Шрифт:
Тон записей становился все менее наивным, менее радостным. Их встреча на маскараде в Павловске, с которой началась их связь с Натали, вернула было повествованию счастливые нотки, но затем все опять стало мрачным, тоскливым, наполненным страданиями и муками неразделенной любви.
«…Я снова и снова ищу подтверждения тому, что он не забыл меня, что он снова мой, тот Серж, что клялся мне в любви когда-то. Сама себя по знакам, придуманным мною же, убеждаю, что он любит меня по-прежнему. Но каждая очередная измена — стрела в мое израненное сердце. За что, мой милый? За что ты так ранишь меня?..»
Сергею было больно читать эти строки. Как же она страдала. Как же он мучил ее то уходя в другую постель, то снова возвращаясь к ней, которая всегда преданно ждала его.
А затем описание их окончательного разрыва, и странная запись, единственная на одной их дат, следующей после их расставания: «Я ездила к А.В. Зачем? Сама не знаю… Как же я низка!».
Потом был двухнедельный перерыв в записях. Обрывочные фразы, датированные концом мая 1836 года. Затем подробное описание их встречи в Пятигорске, ее размышления о дальнейшей судьбе. И запись, размытая слезами, в тот день, когда пришла весть о его гибели:
«…Мое сердце остановилось сегодня, хотя по-прежнему продолжает гонять кровь по телу. Страшная весть. Его более нет. Как в это поверить? Как поверить в то, что в этом страшном ящике привезли твое тело, любимый? Пустая оболочка, что осталась от тебя. Твои награды в бархатных футлярах, твои любимые вещи, собранные в какой-то мешок. Вот и все, что осталось нам. Зачем? Все, поверь мне, все отдала бы, лишь бы ты дышал. Я смирилась с твоим венчанием, отдала другой, но как отдать тебя Смерти?...»
«…Как я завидую твоему денщику — он рыдает, как младенец, не переставая. Я же не могу пролить и капли этой целительной влаги. Боль змеей свернулась у меня в сердце и не желает покидать своего пристанища…».
Тяжелые для него строки, но самое тягостное ждало его впереди. То, что заставило его душу взорваться от боли на сотни кусочков.
«…Мой милый, как она жестока! Как черна ее душа, если она может так спокойно перешагнуть через все, что было меж вами, и идти далее с завидным хладнокровием! Сжечь твое последнее письмо. Немыслимо! Я бы пошла на край света лишь получить его… Я искала в ней хотя бы один признак того, что она страдает от твоей потери, но его не было и в помине. Эта страница моей жизни перевернута, сказала она мне, глядя надменно, свысока, мне нет более дела до этого. Как же я хотела убить ее в тот момент! Как была рада, что отныне не узнаешь, каково это быть преданным так жестоко именно тем человеком, которому отдал свое сердце! Она не оценила этот дар, мой милый, не поняла, что было у нее в руках…»

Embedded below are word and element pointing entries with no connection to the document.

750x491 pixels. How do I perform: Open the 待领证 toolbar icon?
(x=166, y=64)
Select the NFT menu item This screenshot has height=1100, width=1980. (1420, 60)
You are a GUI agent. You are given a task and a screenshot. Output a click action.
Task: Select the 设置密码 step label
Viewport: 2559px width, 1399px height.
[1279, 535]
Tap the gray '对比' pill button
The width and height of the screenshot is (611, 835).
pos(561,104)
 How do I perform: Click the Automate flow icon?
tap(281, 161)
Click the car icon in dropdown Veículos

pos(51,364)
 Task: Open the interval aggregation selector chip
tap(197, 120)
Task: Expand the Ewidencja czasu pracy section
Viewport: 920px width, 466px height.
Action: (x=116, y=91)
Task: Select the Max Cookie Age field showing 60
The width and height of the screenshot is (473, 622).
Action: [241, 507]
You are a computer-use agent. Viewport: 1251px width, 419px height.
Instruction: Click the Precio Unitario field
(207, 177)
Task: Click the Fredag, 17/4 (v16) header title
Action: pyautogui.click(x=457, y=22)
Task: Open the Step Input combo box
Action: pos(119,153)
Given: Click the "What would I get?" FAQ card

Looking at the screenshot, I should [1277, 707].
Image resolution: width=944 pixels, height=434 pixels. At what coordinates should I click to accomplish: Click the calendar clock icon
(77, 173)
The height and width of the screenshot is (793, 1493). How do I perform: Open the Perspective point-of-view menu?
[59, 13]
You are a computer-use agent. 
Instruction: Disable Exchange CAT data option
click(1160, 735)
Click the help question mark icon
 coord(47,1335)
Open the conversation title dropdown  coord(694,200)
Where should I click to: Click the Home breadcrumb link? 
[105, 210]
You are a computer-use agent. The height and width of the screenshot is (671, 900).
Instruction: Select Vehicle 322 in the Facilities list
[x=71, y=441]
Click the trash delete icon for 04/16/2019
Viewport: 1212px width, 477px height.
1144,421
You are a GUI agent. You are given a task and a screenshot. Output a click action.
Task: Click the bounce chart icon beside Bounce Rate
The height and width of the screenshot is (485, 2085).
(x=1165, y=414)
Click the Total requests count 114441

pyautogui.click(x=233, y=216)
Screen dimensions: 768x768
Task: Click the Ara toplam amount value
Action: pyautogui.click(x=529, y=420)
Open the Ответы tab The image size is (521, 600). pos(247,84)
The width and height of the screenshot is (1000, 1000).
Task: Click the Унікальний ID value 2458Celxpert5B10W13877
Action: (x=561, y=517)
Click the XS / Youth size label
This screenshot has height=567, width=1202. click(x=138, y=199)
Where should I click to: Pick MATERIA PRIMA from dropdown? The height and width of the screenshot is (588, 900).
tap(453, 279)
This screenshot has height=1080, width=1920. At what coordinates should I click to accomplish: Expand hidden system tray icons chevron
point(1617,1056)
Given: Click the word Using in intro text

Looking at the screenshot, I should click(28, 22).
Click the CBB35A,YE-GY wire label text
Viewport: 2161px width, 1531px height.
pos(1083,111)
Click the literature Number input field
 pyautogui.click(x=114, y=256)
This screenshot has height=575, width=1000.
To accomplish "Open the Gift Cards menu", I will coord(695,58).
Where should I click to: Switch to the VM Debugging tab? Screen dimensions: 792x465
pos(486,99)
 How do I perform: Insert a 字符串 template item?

«…Твое тело только выехало из Пятигорска, а в Петербурге свет ужинал в честь ее помолвки. Шилось блондовое белоснежное платье у m-m Monique, шли приготовления к венчанию, которые не остановились даже после того, как твое тело после отпевания уехало в свой последний путь в Загорское. Ты говорил мне, что она вынуждена лгать, что ты переживаешь за ее душевное состояние. Но кто обманут в итоге? Не ты ли?...»
«…Своим молчанием ты спас ее. Позволил ей осуществить то, о чем она, видно, давно мечтала — стать женой богатого, молодого, знатного… Твой брак с ней потерпел фиаско, и она не стала упускать из рук свою следующую жертву. Графиня Воронина. Сегодня под этим именем она вышла из церкви Аничкова дворца. Она улыбалась. Я же рыдала беззвучно. Мой милый, дай Бог, чтобы твоя душа не видела этого предательства…»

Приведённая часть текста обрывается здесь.